======== Excerpted records

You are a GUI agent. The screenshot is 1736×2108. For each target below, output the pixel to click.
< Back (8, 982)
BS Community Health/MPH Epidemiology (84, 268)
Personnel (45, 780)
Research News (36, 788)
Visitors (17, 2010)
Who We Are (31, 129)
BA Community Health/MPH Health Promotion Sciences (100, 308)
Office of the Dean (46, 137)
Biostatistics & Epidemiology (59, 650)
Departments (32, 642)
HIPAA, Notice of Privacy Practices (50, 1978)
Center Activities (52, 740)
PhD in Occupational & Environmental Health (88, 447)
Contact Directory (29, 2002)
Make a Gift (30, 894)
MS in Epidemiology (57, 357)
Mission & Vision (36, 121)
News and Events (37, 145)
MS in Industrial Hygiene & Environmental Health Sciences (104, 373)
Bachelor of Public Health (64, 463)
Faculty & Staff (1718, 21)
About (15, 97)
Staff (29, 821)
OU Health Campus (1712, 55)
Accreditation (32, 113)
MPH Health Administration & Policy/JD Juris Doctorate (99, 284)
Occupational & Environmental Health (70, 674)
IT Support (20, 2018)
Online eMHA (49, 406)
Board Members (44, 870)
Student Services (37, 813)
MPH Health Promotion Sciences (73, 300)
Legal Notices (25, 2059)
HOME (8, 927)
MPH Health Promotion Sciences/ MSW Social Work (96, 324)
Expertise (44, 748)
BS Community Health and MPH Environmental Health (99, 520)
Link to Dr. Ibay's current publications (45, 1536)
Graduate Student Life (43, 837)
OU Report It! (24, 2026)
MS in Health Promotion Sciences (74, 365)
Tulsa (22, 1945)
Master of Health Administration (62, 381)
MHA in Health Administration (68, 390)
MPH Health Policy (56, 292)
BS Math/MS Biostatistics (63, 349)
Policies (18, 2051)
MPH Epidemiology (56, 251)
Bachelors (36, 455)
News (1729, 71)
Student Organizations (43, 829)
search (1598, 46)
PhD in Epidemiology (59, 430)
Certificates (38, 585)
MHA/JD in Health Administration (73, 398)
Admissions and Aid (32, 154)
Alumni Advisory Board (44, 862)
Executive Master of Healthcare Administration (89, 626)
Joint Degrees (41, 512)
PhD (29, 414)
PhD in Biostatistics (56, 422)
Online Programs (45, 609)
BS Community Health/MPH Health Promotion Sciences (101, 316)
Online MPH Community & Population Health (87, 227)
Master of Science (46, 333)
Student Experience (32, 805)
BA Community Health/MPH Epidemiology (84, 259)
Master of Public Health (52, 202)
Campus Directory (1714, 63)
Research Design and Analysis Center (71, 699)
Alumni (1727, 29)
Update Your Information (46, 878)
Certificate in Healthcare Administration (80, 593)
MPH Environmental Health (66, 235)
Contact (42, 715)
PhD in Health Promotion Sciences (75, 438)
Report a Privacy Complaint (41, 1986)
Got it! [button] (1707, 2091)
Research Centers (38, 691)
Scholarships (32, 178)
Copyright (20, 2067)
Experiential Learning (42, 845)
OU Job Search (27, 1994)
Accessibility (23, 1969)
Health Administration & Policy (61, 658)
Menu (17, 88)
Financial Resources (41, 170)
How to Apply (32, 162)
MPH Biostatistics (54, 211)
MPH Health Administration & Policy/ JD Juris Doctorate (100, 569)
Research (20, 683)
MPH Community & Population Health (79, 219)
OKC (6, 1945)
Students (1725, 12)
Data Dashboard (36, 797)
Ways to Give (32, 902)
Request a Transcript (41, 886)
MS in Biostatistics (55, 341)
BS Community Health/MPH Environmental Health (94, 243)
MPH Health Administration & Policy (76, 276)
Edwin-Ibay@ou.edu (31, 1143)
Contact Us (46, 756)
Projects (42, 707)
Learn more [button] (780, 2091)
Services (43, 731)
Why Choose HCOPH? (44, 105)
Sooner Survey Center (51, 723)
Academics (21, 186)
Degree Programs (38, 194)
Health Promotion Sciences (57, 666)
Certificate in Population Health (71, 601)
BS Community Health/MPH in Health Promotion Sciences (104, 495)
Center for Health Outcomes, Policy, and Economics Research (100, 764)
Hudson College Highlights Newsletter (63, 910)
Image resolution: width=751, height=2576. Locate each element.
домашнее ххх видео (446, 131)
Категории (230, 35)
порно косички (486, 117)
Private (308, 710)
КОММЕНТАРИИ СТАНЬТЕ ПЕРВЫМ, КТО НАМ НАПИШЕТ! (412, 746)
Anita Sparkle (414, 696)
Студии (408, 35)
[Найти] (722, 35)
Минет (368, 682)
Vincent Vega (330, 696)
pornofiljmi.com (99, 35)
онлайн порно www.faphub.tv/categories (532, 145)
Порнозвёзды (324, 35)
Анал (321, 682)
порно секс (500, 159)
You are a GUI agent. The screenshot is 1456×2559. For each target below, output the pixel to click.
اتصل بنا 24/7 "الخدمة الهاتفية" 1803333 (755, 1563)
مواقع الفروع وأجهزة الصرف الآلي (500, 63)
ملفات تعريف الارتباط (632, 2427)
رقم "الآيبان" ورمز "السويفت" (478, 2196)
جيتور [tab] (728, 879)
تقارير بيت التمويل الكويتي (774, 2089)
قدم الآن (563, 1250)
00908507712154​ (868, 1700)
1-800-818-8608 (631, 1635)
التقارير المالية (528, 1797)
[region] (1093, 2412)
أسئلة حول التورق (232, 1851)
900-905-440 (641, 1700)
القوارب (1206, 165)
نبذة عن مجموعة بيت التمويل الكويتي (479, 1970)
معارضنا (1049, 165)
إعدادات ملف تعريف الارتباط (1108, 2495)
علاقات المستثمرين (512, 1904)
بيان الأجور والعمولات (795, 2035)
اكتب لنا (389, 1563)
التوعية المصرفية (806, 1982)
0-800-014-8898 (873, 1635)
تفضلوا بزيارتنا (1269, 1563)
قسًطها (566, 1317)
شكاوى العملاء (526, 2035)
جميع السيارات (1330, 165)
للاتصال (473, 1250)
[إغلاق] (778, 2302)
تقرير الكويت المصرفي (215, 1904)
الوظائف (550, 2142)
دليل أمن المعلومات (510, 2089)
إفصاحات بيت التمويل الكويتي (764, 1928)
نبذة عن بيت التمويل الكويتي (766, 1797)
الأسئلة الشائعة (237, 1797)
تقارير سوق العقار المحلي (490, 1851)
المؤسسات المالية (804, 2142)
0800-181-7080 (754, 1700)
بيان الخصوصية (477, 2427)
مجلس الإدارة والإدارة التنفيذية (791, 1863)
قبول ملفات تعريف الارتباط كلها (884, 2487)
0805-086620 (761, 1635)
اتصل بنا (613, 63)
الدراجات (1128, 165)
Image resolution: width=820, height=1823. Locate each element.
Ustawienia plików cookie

================

Among the records, find every line with the word "بيان" and copy it.

بيان الأجور والعمولات (795, 2035)
بيان الخصوصية (477, 2427)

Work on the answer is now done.